L’agence de presse Fars News est l’un des principaux sponsors du programme terroriste
CNRI- Les médias d’état du régime iranien ont fait savoir que 40 organes de presse contrôlés par l’état ont, d’un commun accord, mis à prix la tête de l’auteur britannique Salman Rushdie pour 600 000 $. L’annonce a été faite de manière à coïncider avec l’anniversaire de la fatwa publiée par Ruhollah Khomeiny, le fondateur de la République Islamique.
Mansour Amini, le président de la Saraj Cyberspace Organization et secrétaire de la Troisième Exposition sur les Médias Numériques de la Révolution Islamique a annoncé le 17 février les noms des organes de presse qui ont contribué au financement de cette mise à prix. L’agence de presse de l’état Fars News, affiliée de près aux Pasdaran, fait partie des principaux contributeurs. Amini a affirmé que Fars avait consacré un milliard de Rials, c’est-à-dire près de 30 000 $.
Cyberban a également alloué un milliard de Rials, tandis que Tehran Press News en a alloué 300 millions, c’est-à-dire près de 10 000 $ ; et la Saraj Cyberspace Organization ainsi que le Siège de Défense de la Vertu ont chacun alloué 500 millions de Rials pour l’assassinat potentiel.
Shahin Gobadi, du Conseil National de la Résistance Iranienne (CNRI), a affirmé : « Cela prouve clairement une fois de plus que le terrorisme est entremêlé avec l’existence-même de ce régime et qu’il est l’un des piliers de sa survie.
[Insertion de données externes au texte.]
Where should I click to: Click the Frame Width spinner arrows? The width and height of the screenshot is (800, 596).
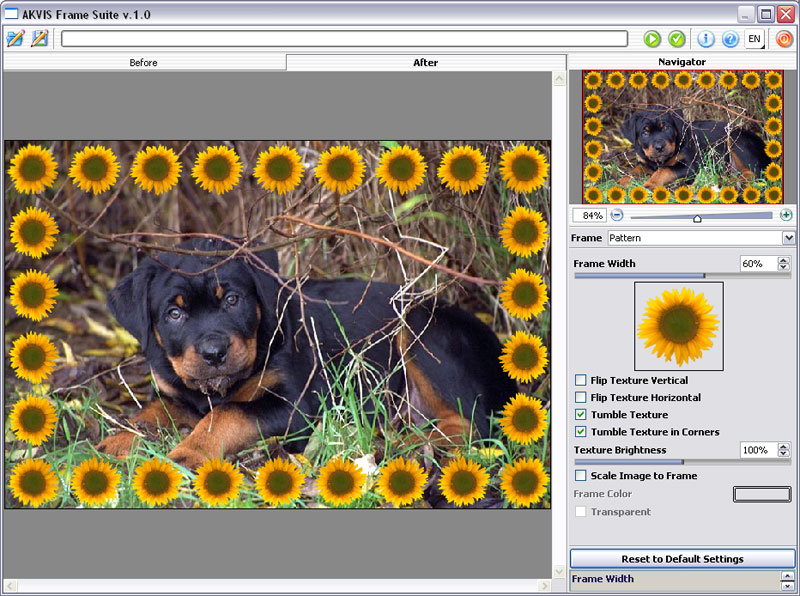pyautogui.click(x=783, y=264)
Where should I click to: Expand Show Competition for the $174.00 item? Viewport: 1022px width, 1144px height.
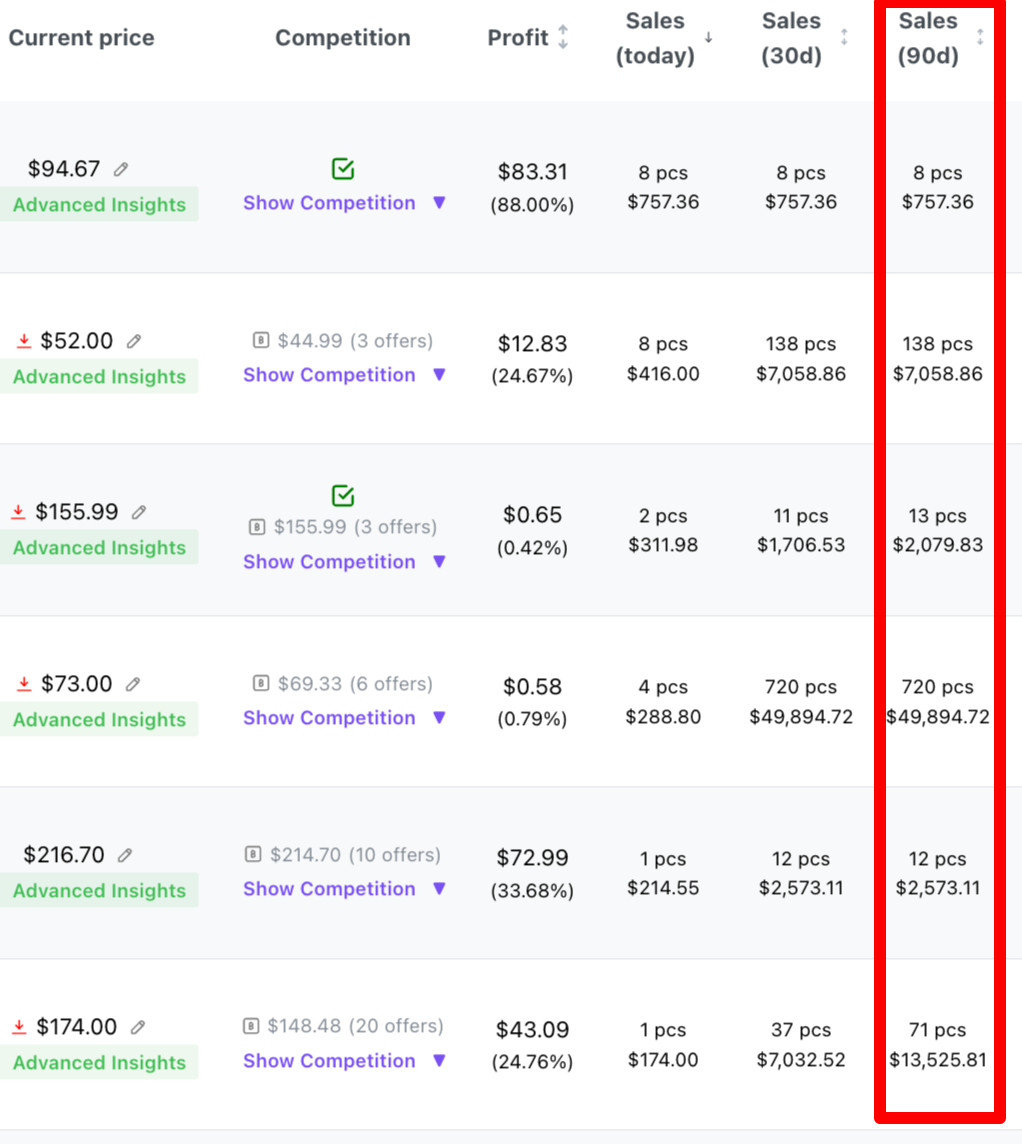pyautogui.click(x=344, y=1060)
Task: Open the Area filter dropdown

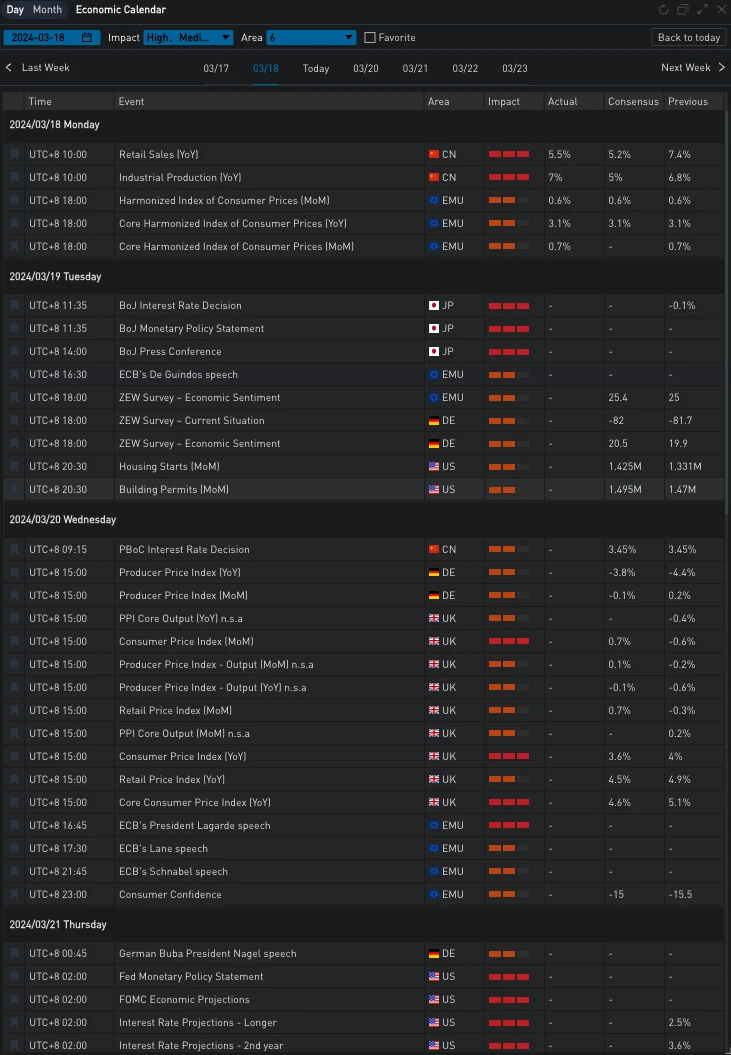Action: click(x=311, y=38)
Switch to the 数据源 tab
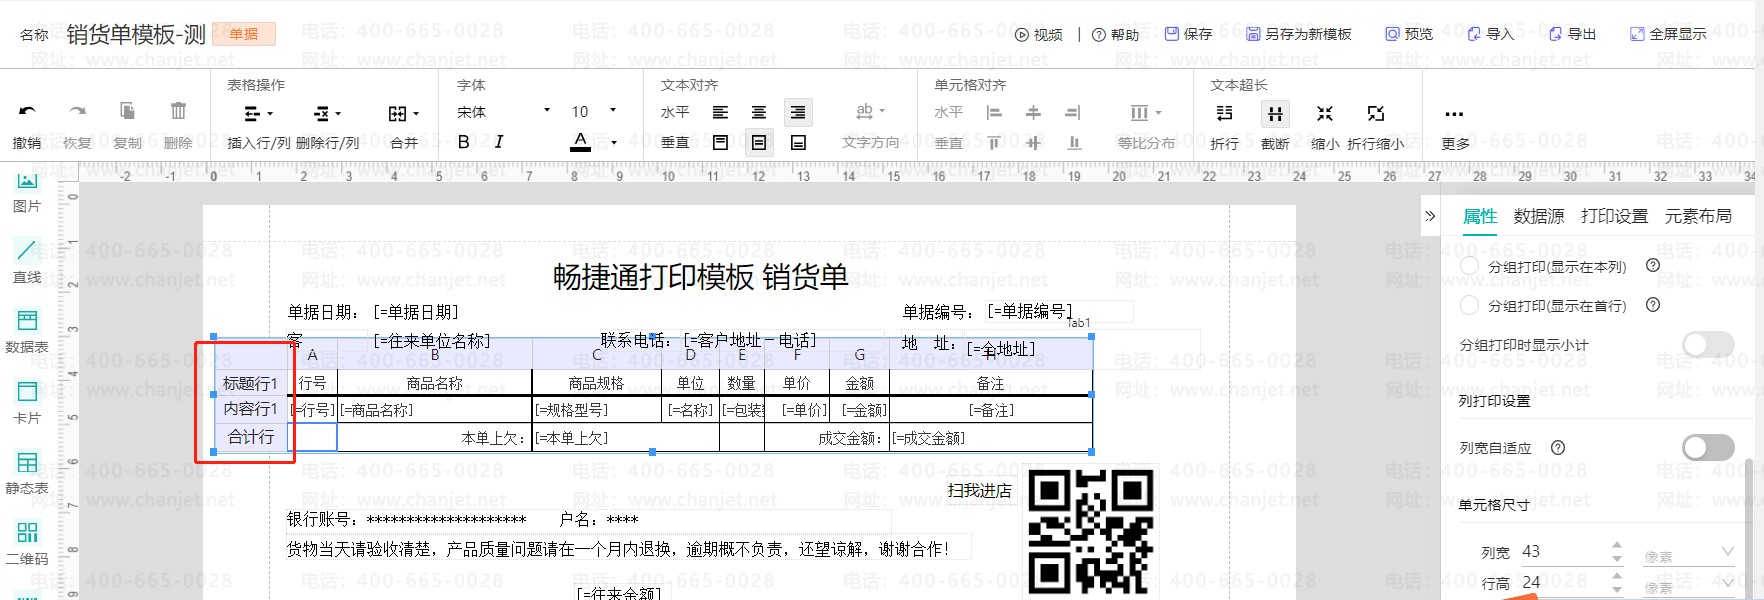Screen dimensions: 1764x600 click(x=1538, y=216)
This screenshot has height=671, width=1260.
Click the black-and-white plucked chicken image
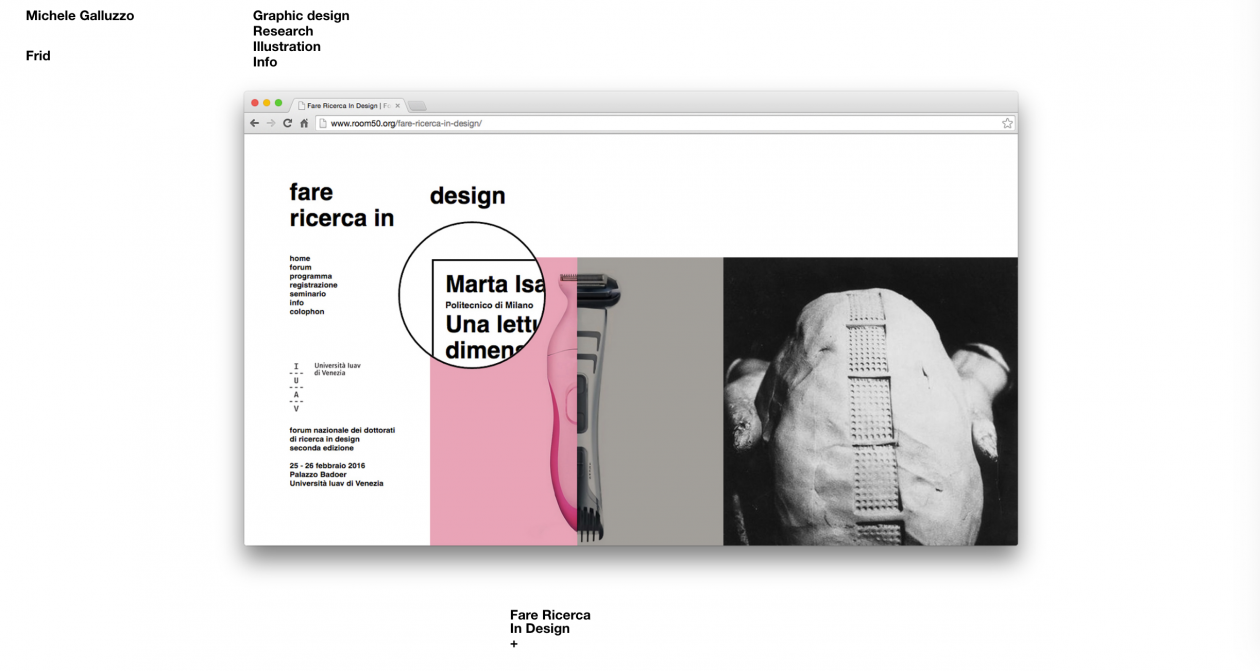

Le simple fait que même les soi-disant médias de ce régime allouent un budget au terrorisme montre bien que toutes les institutions de ce régime sont orientées vers ses objectifs funestes. Il est parfaitement absurde de penser que la théocratie au pouvoir puisse apporter la modération. »
Khomeiny a publié la fatwa contre Rushdie sur l’accusation de blasphème le 15 février 1989, pour camoufler l’échec de ses objectifs dans la guerre Iran-Irak, ainsi que dans le but de créer une crise pour détourner l’attention des problèmes du régime et des revendications du peuple au lendemain de cette guerre.
Le Guide Suprême du régime Ali Khameini, et d’autres responsables, ont réitéré cette fatwa à plusieurs occasions ces 27 dernières années. Khameini a souligné sa validité le 20 octobre 2015.